== GOAL OF THE EXERCISE ==
Each time a line of the listing holds "will", copy that line.

== SOURCE DATA ==
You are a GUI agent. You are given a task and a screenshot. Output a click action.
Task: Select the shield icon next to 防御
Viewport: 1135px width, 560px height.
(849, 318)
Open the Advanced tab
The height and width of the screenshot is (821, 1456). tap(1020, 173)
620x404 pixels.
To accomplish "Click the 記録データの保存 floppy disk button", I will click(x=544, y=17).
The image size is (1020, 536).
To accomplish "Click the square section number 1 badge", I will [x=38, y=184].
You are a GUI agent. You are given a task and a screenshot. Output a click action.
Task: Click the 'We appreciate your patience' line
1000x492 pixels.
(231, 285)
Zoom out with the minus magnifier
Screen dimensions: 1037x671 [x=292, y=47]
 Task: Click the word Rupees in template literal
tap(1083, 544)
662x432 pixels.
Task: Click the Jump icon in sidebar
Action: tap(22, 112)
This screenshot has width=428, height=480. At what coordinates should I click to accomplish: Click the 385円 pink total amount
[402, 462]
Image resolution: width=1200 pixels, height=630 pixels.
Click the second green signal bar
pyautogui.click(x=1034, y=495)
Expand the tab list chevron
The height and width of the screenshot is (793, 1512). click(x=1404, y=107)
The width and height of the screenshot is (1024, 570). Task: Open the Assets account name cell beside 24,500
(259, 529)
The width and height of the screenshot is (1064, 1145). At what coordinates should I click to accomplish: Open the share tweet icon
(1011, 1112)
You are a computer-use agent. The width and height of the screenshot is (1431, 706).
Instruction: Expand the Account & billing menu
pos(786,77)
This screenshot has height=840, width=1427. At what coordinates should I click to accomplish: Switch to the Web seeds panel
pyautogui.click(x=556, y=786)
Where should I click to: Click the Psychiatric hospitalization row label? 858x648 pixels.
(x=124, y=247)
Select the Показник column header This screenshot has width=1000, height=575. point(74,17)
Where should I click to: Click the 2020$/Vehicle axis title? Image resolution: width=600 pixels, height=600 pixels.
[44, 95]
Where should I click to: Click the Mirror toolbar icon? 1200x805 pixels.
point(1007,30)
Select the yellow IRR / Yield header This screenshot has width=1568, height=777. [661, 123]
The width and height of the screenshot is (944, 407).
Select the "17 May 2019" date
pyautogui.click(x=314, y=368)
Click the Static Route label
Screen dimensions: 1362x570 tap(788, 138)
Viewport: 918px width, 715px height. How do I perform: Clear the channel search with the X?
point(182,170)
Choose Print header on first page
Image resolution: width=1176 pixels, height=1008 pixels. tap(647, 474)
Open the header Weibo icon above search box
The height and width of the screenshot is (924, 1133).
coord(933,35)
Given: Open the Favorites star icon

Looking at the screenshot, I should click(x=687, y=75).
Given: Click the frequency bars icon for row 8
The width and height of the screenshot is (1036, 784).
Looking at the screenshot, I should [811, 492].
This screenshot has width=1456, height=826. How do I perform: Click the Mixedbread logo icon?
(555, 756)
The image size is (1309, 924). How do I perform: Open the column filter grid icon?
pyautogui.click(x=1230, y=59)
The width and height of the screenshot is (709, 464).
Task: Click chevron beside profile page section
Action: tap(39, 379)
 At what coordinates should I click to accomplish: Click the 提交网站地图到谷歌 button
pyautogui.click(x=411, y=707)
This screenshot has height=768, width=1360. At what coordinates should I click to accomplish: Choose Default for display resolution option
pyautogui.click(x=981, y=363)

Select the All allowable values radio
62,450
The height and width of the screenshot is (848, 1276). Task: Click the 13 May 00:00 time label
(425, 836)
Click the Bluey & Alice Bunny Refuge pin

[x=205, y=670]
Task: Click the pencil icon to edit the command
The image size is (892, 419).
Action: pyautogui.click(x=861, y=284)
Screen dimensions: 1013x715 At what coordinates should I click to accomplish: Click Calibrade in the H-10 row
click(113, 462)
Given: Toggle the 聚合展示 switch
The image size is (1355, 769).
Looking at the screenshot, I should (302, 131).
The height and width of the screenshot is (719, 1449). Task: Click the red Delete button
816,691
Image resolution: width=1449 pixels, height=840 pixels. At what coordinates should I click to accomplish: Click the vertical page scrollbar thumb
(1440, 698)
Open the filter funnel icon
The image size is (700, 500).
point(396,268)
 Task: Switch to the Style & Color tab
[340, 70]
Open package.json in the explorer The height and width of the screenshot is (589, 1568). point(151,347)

== SOLUTION ==
To accomplish "Click the 記録データの保存 floppy disk button", I will click(x=544, y=17).
To accomplish "Click the square section number 1 badge", I will [x=38, y=184].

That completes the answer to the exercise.